April 11, 2016

 

That we are experiencing a “consumer revolution” in healthcare is a durable meme in the media and in policy circles just now.  When you hear the word “consumer”, it conjures images of someone with a cart and a credit card happily weaving their way through Best Buy. It is, however, a less than useful way of thinking about the patient’s experience in the health system.

A persistent critique of our country’s high cost health system is that because patients are insulated from the cost of care by health insurance, they freely “consume” it without regard to its value, and are absolved of the need to manage their own health.  In effect, this view ascribes our very high health costs to moral failure on the part of patients.

Market-oriented policy advocates believe that if we “empower”patients as consumers by asking them to pay more of the bill, market forces will help us tame the ever rising cost of care. If patients have “skin in the game” when they use the health system and also “transparency” of health providers’ prices and performance, patients can deploy their own dollars more sensibly.

This concept played a major role in the otherwise “progressive” Affordable Care Act. The 13 million people who signed up for coverage this year through the Affordable Care Act’s Health Exchanges opted overwhelmingly for subsidized policies with very high deductibles and out-of-pocket cost limits. The “skin in the game” argument has also heavily influenced corporate health benefits decisions. More than 30 million workers and their families receive high deductible plans through employers.

 

Being a ‘consumer’ implies the discretionary exercise of purchasing power. This might conceivably make sense for having a baby, or total joint replacement, or cataract surgery, where there are multiple options and a long lead time to choose who to work with. It makes no sense at all for conditions like a stroke, or a cardiac episode, or trauma, where common sense dictates rapid entry into the closest competent care system. There is nothing remotely elective in how a patient or their family responds to these latter problems, and thus, no space for “consumer behavior”.

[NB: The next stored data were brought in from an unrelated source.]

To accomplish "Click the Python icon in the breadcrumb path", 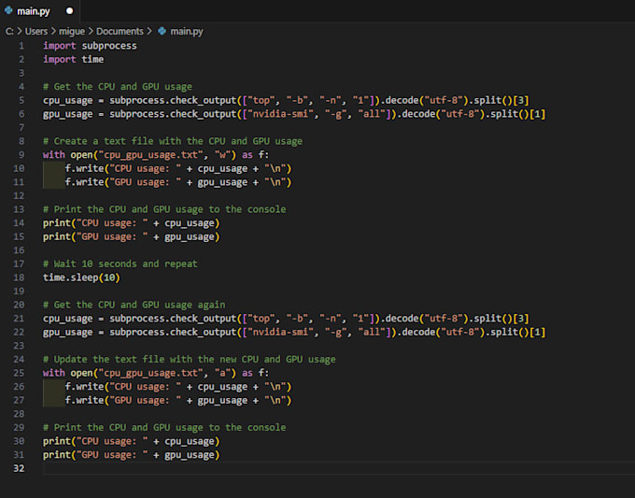I will pos(162,31).
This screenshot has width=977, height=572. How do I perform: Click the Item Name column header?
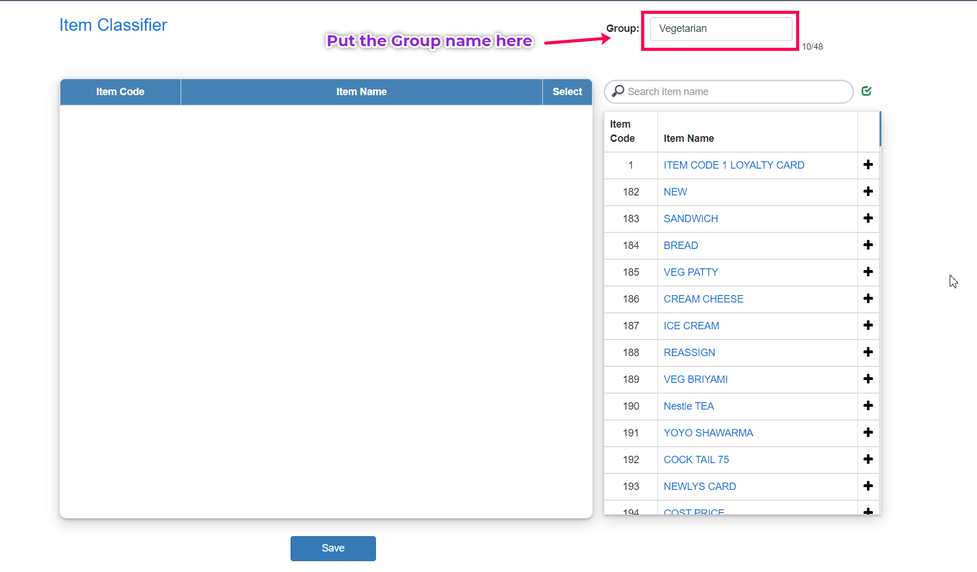point(361,92)
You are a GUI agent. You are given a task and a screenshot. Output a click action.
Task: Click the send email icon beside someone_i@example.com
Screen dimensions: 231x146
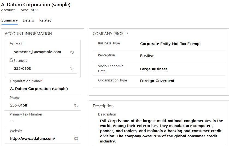tap(72, 52)
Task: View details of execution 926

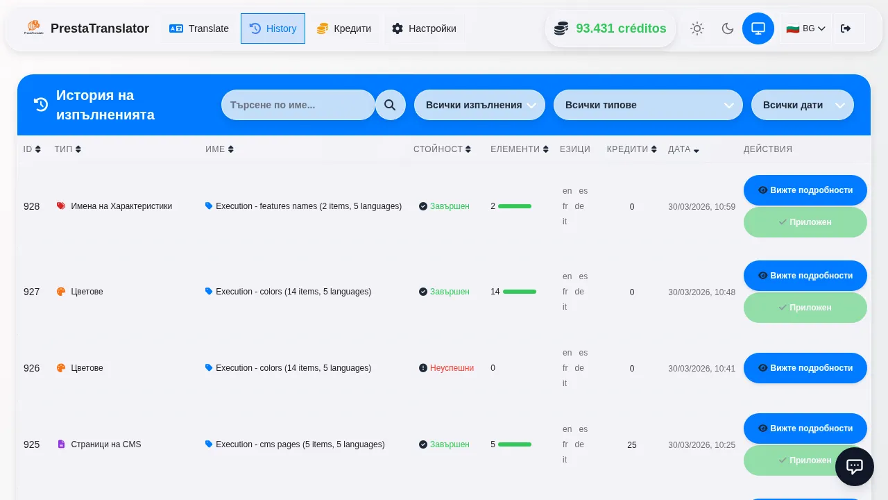Action: coord(805,368)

Being a “consumer” was not remotely descriptive of my recent experience with cancer. Around Christmas time in 2014, I was diagnosed with squamous cell carcinoma of the head and neck. As diagnostic uncertainty narrowed, it was clear that surgery was the remedy of choice for my condition. I ended up choosing my alma mater, the University of Chicago, which had a superb head and neck cancer team, part of a National Cancer Institute-designated Comprehensive Cancer Center. The decision I made was based on trust both in my surgeon and his supporting cast, and on the quality of the rest of Chicago’s head and neck team if surgery was not the definitive end point of care. They did a great job of ridding me of cancer without radiation or chemotherapy.

In deciding what to do about my cancer, there was no rational way for me to evaluate the price/quality dimensions of my alternatives. I knew where to look, and looked –  at Leapfrog, Medicare.gov, Dartmouth Atlas, Yelp, Angie’s List, hospital websites, etc. These sources contained neither price nor outcomes information specific to my condition.  I ended up making my decision based on trust, and on the quality of the multidisciplinary team, not on price or value.

Would I have chosen a cancer program I didn’t know as well because the care was 25% cheaper, or cost me $2000 less out of pocket or even if they had a 5% better cure rate? The short answer is: no. Trust was the issue, not dollars or even “value”. I was not insulated from financial risks either.   Because my Medicare Advantage plan carried an almost $6000 annual out of pocket limit, I had lots of “skin in the game”.

As an anxious patient, I wasn’t trying as a “rational economic actor” to maximize the value of my health benefit. I was trying to survive a potentially fatal illness. My goal was to regain control of my life and resume working. I struggled as best I could to define my clinical risks, and to find clinicians and institutions I trusted to intervene on my behalf to restore me to health.

I experienced the same problem in the fall of 2015 when I needed my left hip replaced, one of those elective surgical procedures that health policy experts commonly cite as having become “commodified”. The same sources I mentioned above were of no use whatever in my making the final decision about where to seek care. After actively seeking “consumer” information, including the newly available ProPublica surgical ratings,  again I made the decision based on trust, and had an exceptional outcome.  Moreover, none of the surgeons I interviewed could tell me what the procedure would cost all in, or even their own revision or complication rates, two things an orthopedic surgeon told me he would try to find out if they were going under the knife.

These difficulties- no time or ability to exercise meaningful choice or lack of useable data upon which to make one- are not the only problems. The biggest problem with the concept is that it is demeaning to patients. It is an economists’ caricature of patients as feckless devourers of a scarce social good which they have no motivation to conserve. In fact, most patients are frightened and in pain, and seeking someone they trust to alleviate both the pain and the fear that accompanies it.

I would love to have had better condition-specific information on the cost and quality of the care choices I face. Bring it on. But ultimately, what we must rely on the professionalism of those who take care of use to protect us in these scary circumstances, something I experienced first hand and on multiple occasions during the past difficult year. It is time to replace this insulting cartoon vision of the patient as a “consumer” with something that more accurately reflects our actual situation.